Stundungen oder Ruhendstellungen sind in einem begrenzten Umfang möglich. Brandtmayer: „In der privaten Krankenversicherung – Sonderklasseversicherung im Spital – kann bei Arbeitslosigkeit einmalig bis zu sechs Monaten die Prämie gratis ruhendgestellt werden. Der Versicherungsschutz reduziert sich während des Zeitraums der Stundung auf Unfälle.“ In der Unfall-, Rechtsschutz, Eigenheim- und Haushaltsversicherung könne die Prämie ebenfalls – bis maximal drei Monate – gestundet werden. Auch hier besteht der Versicherungsschutz unverändert in vollem Umfang weiter, sodass die gestundeten Prämien nach Ablauf der Stundung einmalig bezahlt werden müssten.

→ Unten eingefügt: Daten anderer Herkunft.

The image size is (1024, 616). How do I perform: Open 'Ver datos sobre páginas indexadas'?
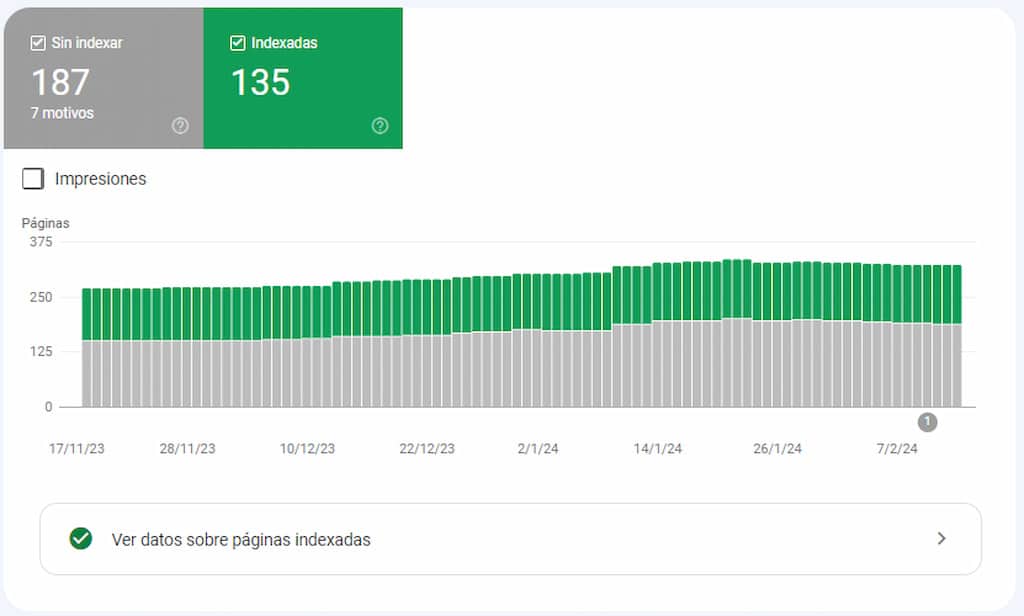tap(241, 539)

Ruhendstellungen sind auch in der Unfallversicherung möglich – bis zu sechs Monate. „In diesem Zeitraum besteht jedoch kein Versicherungsschutz“, warnt die Vorsorgeexpertin.

Merke: Bevor bei einem finanziellen Engpass sofort die Reißleine gezogen und eine Polizze gekündigt wird, gibt es meistens eine bessere Lösung. Deshalb ist es ratsam, schon im Vorfeld von Liquiditätsschwierigkeiten den Berater des Vertrauens hinzuziehen. Das schützt den Kunden vor oftmals unerwarteten und schwerwiegenden Folgen, die sich vielfach nicht rückgängig machen lassen. Und es gibt noch einen weiteren Vorteil: Im Dialog entstehen häufig gänzlich neue Ideen, wie sich viel besser gegensteuern lässt. Außerdem gilt, dass Versicherer im Regelfall bemüht sind, entsprechende Überbrückungsmaßnahmen – soweit möglich – individuell zu vereinbaren. Vertragsänderungen sind immer schriftlich zu vereinbaren.